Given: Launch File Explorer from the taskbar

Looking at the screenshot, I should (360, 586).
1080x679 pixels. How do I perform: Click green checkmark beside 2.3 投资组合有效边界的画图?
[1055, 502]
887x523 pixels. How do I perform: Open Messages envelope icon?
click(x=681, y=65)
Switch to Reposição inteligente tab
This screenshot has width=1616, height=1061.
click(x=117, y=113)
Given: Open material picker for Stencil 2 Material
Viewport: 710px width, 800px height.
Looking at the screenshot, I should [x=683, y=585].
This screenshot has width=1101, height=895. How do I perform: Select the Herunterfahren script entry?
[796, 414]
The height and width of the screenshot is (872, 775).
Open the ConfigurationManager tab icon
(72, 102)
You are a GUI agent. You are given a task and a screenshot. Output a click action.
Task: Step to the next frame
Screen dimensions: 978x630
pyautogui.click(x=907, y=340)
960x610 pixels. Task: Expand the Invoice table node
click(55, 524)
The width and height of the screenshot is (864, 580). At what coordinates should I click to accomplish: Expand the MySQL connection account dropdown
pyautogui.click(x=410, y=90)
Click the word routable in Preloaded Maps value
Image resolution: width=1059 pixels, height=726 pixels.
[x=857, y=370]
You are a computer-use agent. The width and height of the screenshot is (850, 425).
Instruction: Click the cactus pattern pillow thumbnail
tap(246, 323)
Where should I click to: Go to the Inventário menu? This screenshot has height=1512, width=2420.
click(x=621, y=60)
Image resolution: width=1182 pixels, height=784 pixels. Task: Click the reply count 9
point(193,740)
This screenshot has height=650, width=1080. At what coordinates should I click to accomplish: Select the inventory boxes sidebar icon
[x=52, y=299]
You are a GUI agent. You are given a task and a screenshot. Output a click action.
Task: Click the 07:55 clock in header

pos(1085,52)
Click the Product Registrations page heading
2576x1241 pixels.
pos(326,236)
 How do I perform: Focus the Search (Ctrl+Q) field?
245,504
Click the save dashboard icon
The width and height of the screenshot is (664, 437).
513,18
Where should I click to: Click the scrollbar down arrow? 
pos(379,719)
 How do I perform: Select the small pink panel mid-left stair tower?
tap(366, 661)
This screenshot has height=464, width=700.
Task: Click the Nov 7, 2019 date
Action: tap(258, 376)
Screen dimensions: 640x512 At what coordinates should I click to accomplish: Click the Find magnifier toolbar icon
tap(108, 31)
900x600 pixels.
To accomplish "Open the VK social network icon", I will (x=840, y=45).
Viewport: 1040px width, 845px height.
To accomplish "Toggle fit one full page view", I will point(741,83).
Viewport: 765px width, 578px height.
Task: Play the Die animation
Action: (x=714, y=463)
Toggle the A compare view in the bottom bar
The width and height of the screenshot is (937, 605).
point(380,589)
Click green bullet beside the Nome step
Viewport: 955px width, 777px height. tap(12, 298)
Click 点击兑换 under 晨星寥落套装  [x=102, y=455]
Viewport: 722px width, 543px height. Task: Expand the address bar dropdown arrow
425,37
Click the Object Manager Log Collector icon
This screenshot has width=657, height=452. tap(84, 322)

• Exercise details:
Reproduce every record that appears above, keeping the wording exact.

• Exercise answer:
Given: Launch File Explorer from the taskbar

Looking at the screenshot, I should (360, 586).
1080x679 pixels. How do I perform: Click green checkmark beside 2.3 投资组合有效边界的画图?
[1055, 502]
887x523 pixels. How do I perform: Open Messages envelope icon?
click(x=681, y=65)
Switch to Reposição inteligente tab
This screenshot has width=1616, height=1061.
click(x=117, y=113)
Given: Open material picker for Stencil 2 Material
Viewport: 710px width, 800px height.
Looking at the screenshot, I should [x=683, y=585].
This screenshot has width=1101, height=895. How do I perform: Select the Herunterfahren script entry?
[796, 414]
The height and width of the screenshot is (872, 775).
Open the ConfigurationManager tab icon
(72, 102)
You are a GUI agent. You are given a task and a screenshot. Output a click action.
Task: Step to the next frame
Screen dimensions: 978x630
pyautogui.click(x=907, y=340)
960x610 pixels. Task: Expand the Invoice table node
click(55, 524)
The width and height of the screenshot is (864, 580). At what coordinates should I click to accomplish: Expand the MySQL connection account dropdown
pyautogui.click(x=410, y=90)
Click the word routable in Preloaded Maps value
Image resolution: width=1059 pixels, height=726 pixels.
[x=857, y=370]
You are a computer-use agent. The width and height of the screenshot is (850, 425).
Instruction: Click the cactus pattern pillow thumbnail
tap(246, 323)
Where should I click to: Go to the Inventário menu? This screenshot has height=1512, width=2420.
click(x=621, y=60)
Image resolution: width=1182 pixels, height=784 pixels. Task: Click the reply count 9
point(193,740)
This screenshot has height=650, width=1080. At what coordinates should I click to accomplish: Select the inventory boxes sidebar icon
[x=52, y=299]
You are a GUI agent. You are given a task and a screenshot. Output a click action.
Task: Click the 07:55 clock in header

pos(1085,52)
Click the Product Registrations page heading
2576x1241 pixels.
pos(326,236)
 How do I perform: Focus the Search (Ctrl+Q) field?
245,504
Click the save dashboard icon
The width and height of the screenshot is (664, 437).
513,18
Where should I click to: Click the scrollbar down arrow? 
pos(379,719)
 How do I perform: Select the small pink panel mid-left stair tower?
tap(366, 661)
This screenshot has height=464, width=700.
Task: Click the Nov 7, 2019 date
Action: tap(258, 376)
Screen dimensions: 640x512 At what coordinates should I click to accomplish: Click the Find magnifier toolbar icon
tap(108, 31)
900x600 pixels.
To accomplish "Open the VK social network icon", I will (x=840, y=45).
Viewport: 1040px width, 845px height.
To accomplish "Toggle fit one full page view", I will point(741,83).
Viewport: 765px width, 578px height.
Task: Play the Die animation
Action: (x=714, y=463)
Toggle the A compare view in the bottom bar
The width and height of the screenshot is (937, 605).
point(380,589)
Click green bullet beside the Nome step
Viewport: 955px width, 777px height. tap(12, 298)
Click 点击兑换 under 晨星寥落套装  [x=102, y=455]
Viewport: 722px width, 543px height. Task: Expand the address bar dropdown arrow
425,37
Click the Object Manager Log Collector icon
This screenshot has width=657, height=452. tap(84, 322)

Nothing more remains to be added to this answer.